The facility is expected to be operational this summer and will produce 100,000 gallons of biodiesel per year. The glycerin byproduct might be diluted with wastewater and sprayed onto fields, or it might be used as a feed additive.
Shay said the location for the second facility hasn’t been finalized, but it might be built at the USDA Agricultural Research Service’s Central Great Plains Research Station in Akron, Colo. There, dryland canola and camelina oilseeds from test fields would be crushed for use as a straight vegetable oil fuel or converted into biodiesel to be used in research center tractors. Students from the Colorado School of Mines in Golden, Colo., will design and build the oilseed fuel operations at the research center. Shay said students from the University of Denver are expected to work on a model business plan for farm-scale biodiesel production facilities for ICAST.
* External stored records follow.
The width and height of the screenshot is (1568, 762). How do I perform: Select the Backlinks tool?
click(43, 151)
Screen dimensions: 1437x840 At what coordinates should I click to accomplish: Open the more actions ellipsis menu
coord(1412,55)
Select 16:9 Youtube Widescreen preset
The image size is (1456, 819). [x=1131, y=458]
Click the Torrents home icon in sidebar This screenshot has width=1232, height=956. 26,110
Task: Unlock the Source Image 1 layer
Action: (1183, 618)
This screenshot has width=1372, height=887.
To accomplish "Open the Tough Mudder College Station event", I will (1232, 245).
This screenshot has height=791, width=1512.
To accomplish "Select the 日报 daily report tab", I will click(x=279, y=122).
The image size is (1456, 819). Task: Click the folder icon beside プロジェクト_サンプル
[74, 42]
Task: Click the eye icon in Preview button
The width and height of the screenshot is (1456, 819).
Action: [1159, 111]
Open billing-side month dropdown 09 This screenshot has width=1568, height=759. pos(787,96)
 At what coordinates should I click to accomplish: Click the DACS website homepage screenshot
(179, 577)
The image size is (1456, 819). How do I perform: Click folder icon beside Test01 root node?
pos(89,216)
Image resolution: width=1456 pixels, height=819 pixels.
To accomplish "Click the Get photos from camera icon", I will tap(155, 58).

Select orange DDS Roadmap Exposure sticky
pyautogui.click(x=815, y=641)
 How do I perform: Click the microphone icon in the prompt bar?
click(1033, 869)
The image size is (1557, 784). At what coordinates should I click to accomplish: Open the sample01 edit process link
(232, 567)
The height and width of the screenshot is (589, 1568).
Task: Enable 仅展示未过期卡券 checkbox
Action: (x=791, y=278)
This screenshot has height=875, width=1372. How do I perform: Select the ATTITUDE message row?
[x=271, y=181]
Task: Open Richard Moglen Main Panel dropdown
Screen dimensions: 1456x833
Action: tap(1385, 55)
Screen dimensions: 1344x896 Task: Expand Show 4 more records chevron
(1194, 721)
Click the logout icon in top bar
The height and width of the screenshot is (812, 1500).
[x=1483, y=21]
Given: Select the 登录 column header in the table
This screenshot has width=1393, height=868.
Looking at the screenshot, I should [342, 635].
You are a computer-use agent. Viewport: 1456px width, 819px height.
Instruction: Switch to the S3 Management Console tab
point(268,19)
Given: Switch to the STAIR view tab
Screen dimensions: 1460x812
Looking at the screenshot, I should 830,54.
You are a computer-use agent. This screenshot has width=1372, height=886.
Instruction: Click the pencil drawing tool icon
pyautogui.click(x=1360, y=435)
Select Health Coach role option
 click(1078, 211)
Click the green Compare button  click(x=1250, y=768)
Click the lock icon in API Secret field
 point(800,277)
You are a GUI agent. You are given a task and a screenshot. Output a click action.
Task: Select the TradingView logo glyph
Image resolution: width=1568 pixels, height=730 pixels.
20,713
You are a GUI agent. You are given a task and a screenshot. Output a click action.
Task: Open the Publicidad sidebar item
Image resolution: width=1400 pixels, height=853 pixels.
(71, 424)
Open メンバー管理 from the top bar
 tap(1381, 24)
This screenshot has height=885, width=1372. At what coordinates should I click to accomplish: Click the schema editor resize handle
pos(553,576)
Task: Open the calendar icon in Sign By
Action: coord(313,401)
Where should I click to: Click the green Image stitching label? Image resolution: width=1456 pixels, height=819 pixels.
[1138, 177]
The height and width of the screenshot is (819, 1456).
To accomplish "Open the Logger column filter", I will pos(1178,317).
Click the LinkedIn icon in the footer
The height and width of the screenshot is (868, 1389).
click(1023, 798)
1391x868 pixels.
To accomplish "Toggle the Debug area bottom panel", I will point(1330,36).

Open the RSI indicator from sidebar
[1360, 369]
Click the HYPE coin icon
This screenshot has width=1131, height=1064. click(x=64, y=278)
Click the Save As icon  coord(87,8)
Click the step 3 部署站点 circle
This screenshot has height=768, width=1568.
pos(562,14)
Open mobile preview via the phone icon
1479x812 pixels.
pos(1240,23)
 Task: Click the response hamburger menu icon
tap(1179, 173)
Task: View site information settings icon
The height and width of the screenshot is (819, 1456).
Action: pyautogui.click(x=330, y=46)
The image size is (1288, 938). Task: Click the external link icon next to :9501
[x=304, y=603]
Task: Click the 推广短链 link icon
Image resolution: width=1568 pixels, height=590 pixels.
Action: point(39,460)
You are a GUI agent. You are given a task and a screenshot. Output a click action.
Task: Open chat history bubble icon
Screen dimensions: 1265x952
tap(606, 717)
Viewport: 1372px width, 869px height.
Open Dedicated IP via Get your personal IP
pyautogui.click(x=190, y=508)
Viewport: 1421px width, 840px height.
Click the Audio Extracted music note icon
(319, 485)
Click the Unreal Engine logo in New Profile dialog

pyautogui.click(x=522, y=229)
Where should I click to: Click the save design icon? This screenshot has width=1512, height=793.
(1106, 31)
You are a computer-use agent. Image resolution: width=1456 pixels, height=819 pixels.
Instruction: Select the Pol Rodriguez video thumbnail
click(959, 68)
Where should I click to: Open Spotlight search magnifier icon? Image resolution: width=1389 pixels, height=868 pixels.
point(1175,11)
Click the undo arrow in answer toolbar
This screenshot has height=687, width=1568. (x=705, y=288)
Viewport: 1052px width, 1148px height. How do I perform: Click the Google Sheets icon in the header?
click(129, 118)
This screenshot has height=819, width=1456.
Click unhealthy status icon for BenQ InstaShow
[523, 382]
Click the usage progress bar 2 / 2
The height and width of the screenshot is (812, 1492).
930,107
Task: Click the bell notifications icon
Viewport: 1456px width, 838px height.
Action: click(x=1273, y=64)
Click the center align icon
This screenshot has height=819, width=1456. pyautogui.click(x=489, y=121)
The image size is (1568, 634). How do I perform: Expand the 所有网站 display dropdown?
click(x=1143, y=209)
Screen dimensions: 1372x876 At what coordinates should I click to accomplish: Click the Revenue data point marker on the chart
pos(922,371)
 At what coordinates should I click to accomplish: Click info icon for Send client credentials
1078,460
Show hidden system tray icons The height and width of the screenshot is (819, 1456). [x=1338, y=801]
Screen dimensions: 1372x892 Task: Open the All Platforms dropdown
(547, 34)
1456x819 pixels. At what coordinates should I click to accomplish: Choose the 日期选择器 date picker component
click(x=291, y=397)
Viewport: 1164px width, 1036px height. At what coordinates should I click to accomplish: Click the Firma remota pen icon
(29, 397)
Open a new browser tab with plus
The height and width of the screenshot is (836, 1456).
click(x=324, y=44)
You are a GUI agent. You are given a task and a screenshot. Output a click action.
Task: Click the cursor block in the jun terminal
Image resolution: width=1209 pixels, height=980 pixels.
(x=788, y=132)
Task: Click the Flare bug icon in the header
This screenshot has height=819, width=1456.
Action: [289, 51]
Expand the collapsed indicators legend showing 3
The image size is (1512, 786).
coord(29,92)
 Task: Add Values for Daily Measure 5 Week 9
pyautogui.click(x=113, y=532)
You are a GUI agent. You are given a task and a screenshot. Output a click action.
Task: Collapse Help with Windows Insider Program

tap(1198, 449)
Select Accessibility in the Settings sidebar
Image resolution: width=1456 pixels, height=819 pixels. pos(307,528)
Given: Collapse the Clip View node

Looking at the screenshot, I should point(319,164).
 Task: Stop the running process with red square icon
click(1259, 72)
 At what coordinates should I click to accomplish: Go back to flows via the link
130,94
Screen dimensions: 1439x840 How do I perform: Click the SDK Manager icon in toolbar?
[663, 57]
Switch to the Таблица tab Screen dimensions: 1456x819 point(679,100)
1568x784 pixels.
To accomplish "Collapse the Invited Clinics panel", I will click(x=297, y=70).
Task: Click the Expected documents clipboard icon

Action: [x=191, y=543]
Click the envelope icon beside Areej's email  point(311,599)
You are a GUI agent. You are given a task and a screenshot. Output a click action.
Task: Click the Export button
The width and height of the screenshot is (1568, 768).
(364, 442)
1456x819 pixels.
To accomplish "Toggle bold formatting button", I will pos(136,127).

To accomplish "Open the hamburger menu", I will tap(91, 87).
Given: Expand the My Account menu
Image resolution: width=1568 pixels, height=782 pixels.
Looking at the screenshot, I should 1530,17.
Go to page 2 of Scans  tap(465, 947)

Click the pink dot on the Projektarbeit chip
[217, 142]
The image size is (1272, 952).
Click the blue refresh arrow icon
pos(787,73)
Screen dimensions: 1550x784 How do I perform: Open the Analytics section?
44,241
“Speaking with producers, one of the problems that we found [often] is the very unstable price of fuel, which makes it really hard for them to plan whether their farms will be viable or not,” Shay said. “By producing biodiesel with on-farm crops, we therefore isolate the producers from price variability.”
Colorado State University’s Golden Plains Area Extension Service received the second ACRE grant. A $50,000 research grant will be used to evaluate how energy crops should be rotated on northeastern Colorado dryland farms.
The article goes on to say that ICAST has been taking a mobile biodiesel demonstration unit… called Big SID (Seeds Into Diesel)… around Colorado and Wyoming, teaching farmers and ranchers how they can make their own biodiesel on the fam.